Connectivity As Complexity
A second useful measure of complexity comes from graph theory, and that is the connectivity of a graph:
"...the minimum number of elements (nodes or edges) that need to be removed to disconnect the remaining nodes from each other" - Connectivity, Wikipedia
To see this in action, have a look at the graph above. It has 10 vertices, labelled a to j, and it has 15 edges (or links) connecting the vertices together. If any single edge were removed from the diagram above, the 10 vertices would still be linked together. Because of this, we can say that the graph is 2-connected. That is, to disconnect any single vertex, you'd have to remove at least two edges.
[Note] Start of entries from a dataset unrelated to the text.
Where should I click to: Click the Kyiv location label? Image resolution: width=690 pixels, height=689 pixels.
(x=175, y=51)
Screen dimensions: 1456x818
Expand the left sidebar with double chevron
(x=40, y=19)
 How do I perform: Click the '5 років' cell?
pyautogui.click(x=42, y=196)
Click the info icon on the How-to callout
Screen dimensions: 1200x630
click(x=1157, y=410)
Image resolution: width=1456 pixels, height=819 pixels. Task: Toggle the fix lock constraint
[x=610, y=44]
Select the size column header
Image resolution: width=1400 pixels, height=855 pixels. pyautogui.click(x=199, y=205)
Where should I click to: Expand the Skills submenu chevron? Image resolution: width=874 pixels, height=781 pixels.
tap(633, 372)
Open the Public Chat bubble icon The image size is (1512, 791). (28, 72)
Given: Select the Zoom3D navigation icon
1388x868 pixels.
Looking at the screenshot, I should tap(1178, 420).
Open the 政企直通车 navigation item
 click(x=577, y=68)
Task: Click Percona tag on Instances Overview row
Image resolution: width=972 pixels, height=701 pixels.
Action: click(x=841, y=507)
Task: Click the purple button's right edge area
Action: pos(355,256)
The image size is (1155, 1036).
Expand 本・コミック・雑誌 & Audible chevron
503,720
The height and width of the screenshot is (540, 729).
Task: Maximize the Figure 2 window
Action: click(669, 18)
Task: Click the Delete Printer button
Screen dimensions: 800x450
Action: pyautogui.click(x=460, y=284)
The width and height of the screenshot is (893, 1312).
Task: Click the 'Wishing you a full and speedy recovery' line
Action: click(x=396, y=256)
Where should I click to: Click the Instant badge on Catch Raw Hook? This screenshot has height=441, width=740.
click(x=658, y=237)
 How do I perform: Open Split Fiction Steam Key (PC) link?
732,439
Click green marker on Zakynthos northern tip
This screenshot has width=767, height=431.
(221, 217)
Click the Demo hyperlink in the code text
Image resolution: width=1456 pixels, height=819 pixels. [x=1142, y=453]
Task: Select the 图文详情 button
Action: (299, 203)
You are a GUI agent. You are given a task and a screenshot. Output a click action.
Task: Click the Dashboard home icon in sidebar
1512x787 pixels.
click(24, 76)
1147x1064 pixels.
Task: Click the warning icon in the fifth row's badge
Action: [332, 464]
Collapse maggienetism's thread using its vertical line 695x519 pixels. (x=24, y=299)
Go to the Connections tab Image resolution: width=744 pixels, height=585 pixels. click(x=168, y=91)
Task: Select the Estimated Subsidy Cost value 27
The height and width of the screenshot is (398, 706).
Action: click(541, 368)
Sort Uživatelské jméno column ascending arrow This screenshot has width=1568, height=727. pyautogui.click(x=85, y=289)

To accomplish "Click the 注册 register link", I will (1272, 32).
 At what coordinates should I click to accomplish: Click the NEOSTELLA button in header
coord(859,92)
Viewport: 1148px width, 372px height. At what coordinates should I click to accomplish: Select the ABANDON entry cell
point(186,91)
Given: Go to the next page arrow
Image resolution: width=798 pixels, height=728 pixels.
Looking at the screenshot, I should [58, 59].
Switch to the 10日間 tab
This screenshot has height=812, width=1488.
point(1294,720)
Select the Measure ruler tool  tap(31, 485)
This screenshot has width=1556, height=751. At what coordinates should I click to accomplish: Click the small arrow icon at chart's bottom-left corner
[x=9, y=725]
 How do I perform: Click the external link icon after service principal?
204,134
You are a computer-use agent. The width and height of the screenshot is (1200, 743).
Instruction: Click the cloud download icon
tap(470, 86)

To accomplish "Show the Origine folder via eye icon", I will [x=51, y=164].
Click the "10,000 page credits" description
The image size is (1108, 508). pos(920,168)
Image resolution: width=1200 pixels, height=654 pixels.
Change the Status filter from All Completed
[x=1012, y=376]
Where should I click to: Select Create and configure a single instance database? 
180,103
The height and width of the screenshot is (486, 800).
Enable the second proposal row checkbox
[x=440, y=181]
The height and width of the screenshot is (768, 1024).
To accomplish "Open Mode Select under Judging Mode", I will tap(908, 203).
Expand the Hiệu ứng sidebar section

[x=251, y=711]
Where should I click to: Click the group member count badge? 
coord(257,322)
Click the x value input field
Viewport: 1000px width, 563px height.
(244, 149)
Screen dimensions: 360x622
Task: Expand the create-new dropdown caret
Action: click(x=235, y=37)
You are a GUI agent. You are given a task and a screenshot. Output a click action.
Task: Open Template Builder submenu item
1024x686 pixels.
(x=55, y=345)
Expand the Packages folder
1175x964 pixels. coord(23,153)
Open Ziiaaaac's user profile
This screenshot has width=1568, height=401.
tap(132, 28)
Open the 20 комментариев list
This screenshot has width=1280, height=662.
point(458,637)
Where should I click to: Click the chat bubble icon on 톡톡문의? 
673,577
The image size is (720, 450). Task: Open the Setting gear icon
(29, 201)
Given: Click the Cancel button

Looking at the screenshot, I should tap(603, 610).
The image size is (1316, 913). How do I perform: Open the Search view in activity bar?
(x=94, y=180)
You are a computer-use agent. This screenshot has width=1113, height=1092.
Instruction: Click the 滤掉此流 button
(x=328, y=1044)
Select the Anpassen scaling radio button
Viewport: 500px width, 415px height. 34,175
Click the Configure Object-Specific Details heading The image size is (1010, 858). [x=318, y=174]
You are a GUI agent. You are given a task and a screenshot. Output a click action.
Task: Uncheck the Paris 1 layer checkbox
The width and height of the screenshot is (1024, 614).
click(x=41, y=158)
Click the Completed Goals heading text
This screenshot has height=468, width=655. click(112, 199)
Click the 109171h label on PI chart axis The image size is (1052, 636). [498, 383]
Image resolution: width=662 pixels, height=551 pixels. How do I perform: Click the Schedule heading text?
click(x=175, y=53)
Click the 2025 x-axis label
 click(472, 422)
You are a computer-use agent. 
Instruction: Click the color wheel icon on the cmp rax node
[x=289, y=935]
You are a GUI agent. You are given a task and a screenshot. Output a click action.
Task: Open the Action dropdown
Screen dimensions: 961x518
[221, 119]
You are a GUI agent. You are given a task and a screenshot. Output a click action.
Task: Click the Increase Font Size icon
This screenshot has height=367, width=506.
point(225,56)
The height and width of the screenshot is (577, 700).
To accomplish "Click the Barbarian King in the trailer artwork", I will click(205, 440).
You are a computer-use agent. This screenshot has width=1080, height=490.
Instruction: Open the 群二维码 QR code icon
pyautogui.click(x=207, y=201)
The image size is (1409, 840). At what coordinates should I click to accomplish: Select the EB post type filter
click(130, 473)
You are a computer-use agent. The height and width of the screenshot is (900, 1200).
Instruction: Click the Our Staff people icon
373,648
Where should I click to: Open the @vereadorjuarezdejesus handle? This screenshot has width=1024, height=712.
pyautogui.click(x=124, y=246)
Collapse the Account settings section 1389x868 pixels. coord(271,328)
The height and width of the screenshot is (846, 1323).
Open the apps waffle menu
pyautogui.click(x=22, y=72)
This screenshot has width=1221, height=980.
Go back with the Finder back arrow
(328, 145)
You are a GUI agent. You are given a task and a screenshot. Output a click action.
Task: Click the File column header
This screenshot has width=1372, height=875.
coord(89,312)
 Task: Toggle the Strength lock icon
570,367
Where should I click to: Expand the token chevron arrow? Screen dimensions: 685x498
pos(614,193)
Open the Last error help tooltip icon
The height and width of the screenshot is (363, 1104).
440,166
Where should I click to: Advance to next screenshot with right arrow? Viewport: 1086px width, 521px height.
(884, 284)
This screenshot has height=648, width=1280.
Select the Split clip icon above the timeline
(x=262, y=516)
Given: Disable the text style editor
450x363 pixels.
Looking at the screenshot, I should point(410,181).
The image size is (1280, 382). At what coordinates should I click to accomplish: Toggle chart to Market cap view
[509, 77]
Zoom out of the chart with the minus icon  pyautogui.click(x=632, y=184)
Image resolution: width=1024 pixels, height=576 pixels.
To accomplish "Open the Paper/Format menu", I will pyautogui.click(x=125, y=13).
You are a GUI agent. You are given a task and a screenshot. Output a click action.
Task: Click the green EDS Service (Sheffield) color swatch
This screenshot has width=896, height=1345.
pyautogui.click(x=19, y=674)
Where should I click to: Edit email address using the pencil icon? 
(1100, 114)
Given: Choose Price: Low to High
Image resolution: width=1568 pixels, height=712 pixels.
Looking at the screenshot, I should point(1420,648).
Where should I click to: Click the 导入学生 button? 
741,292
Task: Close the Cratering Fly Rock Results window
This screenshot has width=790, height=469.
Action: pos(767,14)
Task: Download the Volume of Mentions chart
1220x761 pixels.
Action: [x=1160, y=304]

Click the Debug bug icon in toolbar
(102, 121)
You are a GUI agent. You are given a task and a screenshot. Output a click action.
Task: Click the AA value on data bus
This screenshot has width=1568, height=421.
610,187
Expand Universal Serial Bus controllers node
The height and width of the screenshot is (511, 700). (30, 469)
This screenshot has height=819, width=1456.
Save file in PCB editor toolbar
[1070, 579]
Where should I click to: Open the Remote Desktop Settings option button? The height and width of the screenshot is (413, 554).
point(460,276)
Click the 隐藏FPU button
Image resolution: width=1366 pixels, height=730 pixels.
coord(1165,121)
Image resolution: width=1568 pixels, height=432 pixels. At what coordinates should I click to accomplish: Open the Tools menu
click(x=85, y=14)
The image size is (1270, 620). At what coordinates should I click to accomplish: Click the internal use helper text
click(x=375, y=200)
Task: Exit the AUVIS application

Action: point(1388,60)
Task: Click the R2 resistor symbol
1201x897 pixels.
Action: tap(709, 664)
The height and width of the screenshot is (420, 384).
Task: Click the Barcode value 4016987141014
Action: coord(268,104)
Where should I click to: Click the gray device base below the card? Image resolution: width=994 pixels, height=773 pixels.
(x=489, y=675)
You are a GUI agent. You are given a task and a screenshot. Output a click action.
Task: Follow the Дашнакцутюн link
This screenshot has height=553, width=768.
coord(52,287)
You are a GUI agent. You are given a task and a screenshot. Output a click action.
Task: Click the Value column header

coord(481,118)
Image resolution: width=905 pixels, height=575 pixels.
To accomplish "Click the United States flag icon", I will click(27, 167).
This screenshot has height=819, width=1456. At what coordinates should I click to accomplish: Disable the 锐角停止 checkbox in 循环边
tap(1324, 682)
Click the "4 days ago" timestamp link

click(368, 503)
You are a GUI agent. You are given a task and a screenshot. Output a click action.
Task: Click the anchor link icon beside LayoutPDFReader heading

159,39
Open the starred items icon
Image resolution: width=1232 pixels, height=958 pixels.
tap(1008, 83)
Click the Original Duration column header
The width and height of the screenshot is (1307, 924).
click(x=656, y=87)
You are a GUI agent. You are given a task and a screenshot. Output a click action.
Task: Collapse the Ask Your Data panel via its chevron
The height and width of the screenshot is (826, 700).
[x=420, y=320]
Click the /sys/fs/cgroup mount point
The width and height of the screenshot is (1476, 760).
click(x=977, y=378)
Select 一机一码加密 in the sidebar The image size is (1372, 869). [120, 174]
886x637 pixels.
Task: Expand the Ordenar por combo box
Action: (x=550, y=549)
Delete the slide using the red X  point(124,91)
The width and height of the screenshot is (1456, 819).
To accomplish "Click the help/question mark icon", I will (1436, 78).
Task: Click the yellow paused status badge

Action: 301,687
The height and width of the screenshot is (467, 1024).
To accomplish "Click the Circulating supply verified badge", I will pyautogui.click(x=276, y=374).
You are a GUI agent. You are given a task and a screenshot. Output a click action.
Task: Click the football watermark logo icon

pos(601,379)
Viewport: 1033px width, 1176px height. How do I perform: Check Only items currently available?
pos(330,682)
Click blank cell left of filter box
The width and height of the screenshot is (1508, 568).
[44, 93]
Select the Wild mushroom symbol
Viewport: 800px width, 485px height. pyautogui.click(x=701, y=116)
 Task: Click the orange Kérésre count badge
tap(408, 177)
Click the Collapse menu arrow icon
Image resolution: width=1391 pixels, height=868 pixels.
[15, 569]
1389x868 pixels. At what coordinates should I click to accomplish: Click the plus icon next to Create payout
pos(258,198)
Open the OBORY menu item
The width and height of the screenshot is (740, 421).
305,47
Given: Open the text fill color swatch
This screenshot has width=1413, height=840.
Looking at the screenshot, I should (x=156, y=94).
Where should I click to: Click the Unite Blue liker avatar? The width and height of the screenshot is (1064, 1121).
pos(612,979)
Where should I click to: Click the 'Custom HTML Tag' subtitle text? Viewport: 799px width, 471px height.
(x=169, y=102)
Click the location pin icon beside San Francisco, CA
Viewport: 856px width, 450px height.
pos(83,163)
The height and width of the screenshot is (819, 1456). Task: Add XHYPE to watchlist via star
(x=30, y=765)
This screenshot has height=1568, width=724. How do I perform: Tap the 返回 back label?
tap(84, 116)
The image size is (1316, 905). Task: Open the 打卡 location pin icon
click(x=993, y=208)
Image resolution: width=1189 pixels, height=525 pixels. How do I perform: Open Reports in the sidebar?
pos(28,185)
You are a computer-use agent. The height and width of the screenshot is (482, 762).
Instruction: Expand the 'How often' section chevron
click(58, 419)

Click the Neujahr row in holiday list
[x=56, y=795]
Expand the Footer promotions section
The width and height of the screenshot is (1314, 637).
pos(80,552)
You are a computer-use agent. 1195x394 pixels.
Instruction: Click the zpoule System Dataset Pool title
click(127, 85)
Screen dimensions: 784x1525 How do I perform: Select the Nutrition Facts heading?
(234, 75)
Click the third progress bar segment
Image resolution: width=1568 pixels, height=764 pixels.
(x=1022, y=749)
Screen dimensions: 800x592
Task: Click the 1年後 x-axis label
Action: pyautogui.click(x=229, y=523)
As a slight aside, let's consider the Kolmogorov Complexity of this graph, by inventing a mini-language to describe graphs. It could look something like this:
<item> : [<item>,]* <item> # Indicates that the item
# before the colon
# has a connection to all
# the items after the colon
So our graph could be defined like this:
a: b,c,d
b: c,f,e
c: f,d
d: j
e: h,j
f: h
g: j
h: i
i: j
(total: 39)
In the graph above, I've removed 6 of the edges. Now, we're in a situation where if any single edge is removed, the graph becomes unconnected. That is, it's broken into distinct chunks. So, it is 1-connected.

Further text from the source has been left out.